I remember a couple of years ago when Electric Vehicles (EVs) were the new buzz word in the market. EVs were supposed to be humanity’s one-stop solution for a wide range of problems, from air pollution and climate change to the non-renewable energy crisis. But as the initial excitement fizzled out, we went about purchasing the good old petrol and diesel automobiles, occasionally implementing the ‘odd-even’ rule to buttress our guilty conscience. I wasn’t any different but cycling into the black clouds fuming from the exhaust pipe of a two-stroke diesel rickshaw in my residential complex compelled me to change my perspective.
Every morning, the rusty rickshaw would circle the farms, collecting garbage from houses, and picking dry leaves from pavements. After my cycling experience, I decided to procure a load-carrying e-rickshaw that could relay the waste from each house to the municipal treatment plant. I reached out to several EV manufacturers in North India, hoping that one of them would resonate with my cause. Several rejections later, I was delighted to receive an email from Hero Electric — they agreed to donate a disassembled passenger-rickshaw prototype for my project. And even though it came with lead-acid batteries instead of the fast-charging lithium-ion ones, I couldn’t have been happier!
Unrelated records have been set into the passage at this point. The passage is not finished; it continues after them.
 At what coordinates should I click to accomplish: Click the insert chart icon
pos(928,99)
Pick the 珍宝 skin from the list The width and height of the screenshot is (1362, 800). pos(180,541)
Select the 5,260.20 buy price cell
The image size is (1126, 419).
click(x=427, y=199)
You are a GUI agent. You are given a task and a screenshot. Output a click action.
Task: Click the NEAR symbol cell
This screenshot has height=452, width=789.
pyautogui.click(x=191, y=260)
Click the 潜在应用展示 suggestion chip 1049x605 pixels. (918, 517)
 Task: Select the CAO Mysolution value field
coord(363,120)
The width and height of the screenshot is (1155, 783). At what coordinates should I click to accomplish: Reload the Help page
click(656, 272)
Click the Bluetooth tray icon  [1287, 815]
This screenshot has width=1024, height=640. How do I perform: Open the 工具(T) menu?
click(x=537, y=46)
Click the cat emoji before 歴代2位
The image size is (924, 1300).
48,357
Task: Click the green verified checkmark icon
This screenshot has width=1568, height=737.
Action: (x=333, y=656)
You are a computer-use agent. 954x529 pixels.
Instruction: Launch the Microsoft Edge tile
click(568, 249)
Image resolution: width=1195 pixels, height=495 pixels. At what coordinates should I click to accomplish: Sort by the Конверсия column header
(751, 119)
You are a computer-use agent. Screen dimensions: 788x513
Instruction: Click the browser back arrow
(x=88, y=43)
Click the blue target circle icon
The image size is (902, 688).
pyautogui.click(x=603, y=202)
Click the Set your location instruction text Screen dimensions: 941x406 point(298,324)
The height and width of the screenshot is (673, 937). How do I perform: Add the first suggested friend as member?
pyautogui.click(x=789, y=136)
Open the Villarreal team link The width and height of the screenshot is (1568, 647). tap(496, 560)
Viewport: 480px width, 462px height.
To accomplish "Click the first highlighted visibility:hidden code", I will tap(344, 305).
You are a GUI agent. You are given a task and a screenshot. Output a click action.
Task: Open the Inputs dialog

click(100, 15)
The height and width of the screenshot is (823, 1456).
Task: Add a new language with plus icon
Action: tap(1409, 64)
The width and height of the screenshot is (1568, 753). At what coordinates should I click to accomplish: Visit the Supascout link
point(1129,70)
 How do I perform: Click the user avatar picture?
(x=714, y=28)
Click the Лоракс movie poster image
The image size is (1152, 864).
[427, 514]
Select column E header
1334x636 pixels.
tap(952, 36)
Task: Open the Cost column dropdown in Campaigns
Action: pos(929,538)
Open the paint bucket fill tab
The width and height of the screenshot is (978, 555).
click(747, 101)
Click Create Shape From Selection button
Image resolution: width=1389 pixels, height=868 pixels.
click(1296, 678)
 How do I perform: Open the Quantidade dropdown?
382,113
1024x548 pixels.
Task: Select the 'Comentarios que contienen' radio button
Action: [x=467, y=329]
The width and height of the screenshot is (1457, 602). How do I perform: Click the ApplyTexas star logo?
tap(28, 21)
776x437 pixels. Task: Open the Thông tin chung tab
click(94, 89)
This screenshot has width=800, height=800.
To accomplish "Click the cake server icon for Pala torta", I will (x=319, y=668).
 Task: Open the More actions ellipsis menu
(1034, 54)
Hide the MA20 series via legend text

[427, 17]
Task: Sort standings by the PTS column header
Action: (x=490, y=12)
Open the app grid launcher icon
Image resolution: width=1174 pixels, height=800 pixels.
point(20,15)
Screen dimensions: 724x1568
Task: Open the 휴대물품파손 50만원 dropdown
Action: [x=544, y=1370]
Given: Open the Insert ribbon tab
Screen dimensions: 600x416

Once the prototype was assembled, the next step was to design a load body and a compression mechanism that would prevent the dry leaves from blowing off. The design went through multiple AutoCAD iterations before settling on the final design, using a linear screw instead of the initial horizontal rod that was more susceptible to leaf-clogging. As soon as the design was ready, I shipped the raw materials to a local workshop, where we built and welded the load body and compression mechanism on top of the passenger-rickshaw prototype.
A significant hurdle during this process was ensuring workplace safety and social distancing due to Covid-19. Thus, I ensured that each worker was provided with a mask and sanitisers were placed at locations where workers could access them without having to move, thereby optimising both speed and safety!
Having finished building the e-rickshaw last month, I am now working closely with the Resident Welfare Association (RWA) of my residential enclave to ensure its smooth implementation. I have received the Innovator Award 2020 from The Shri Ram School, Moulsari, Gurgaon for my e-rickshaw project. In the coming weeks, I am applying for a patent for my innovation of the horizontal compression mechanism. But more importantly, I aspire to leverage this experience to advocate for a sustainable future and foster tech innovation that can help create a greener world.
The writer is a Class 12 student and is currently pursuing the IB diploma programme at The Shri Ram School, Moulsari, Gurgaon.